WHAT YOU ARE ASKED TO DO: Pick up the article on the Historic RW Burn deck after its final sentence and keep writing it.

TEXT SHOWN:
○ ○ ○ ○ ○ ○ ○
Welcome to the Historic format. Thanks to a recent round of bannings, the format as a whole is more wide open than ever. The removal of both Memory Lapse and Tibalt’s Trickey has made venturing into the ranked ladder a bit more exciting. Players can now play decks that don’t need to worry about a sudden turn four Ugin or a turn two Memory Lapse into a wrath of some sort. The format has been unlocked at least for the moment, until someone finds another deck to dominate the meta.

[Yesterday’s Historic Mono White Humans Deck Tech]

In a new series from TGH, the Daily Deck Tech column takes a look at individual lists across multiple metas. Today is a day to look at an absolute classic archetype that hasn’t gotten much love in recent sets. That’s right, we are talking about Burn. Historic RW Burn to be specific. The deck hasn’t carved out a spot yet in the Historic meta, but with enough tuning it has the potential to be a big player.

What are the Deck’s Power Points?

For newer players, Burn might not be a familiar deck. The point of Burn is to deal damage to the opponent as quickly as possible with cheap creatures and cheap instants and sorceries. Burn decks want to start the game with a one mana creature, preferably with haste, and then cast damaging spells for the rest of the game. If it wasn’t obvious, Burn is an aggro deck. Actually it is the aggro deck that seems to always find a way into a format.
○ ○ ○ ○ ○ ○ ○
DATA:
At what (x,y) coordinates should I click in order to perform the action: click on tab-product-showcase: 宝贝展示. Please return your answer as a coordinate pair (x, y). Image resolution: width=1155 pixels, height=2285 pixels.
○ ○ ○ ○ ○ ○ ○
RESPONSE TO THE EXERCISE:
Historic RW Burn


Example Deck List

Burn is at it’s best when they can completely ignore the opponent. If Burn had its way, it would want both players to play their own game without any interaction. As the essential “Red Deck Wins” variant, Burn will just want to play the cards it draws without much deviation from the plan. Yes there will be games where the burn spells need to hit creatures or other threats, but typically the speed of burn can outrun a lot of other decks.

What are Its Good Matchups?

RW Burn really wants to queue up against decks that are hoping to avoid any interaction with the opponent. If the Burn deck can curve out without any issue, then the game should pretty much be a lock. Playing against decks like Sultai Ultimatum and UW control should be relatively good matchups.

Funnily enough, Burn also has some serious game against small creature decks like Elves and Auras. With the various damage spells that are usually aimed towards the player, Burn can easily take one or two turns off to deal with a dangerous creature. Lightning Helix also does a splendid job of keeping the life total high against those other aggro decks.

What are It’s Bad Matchups?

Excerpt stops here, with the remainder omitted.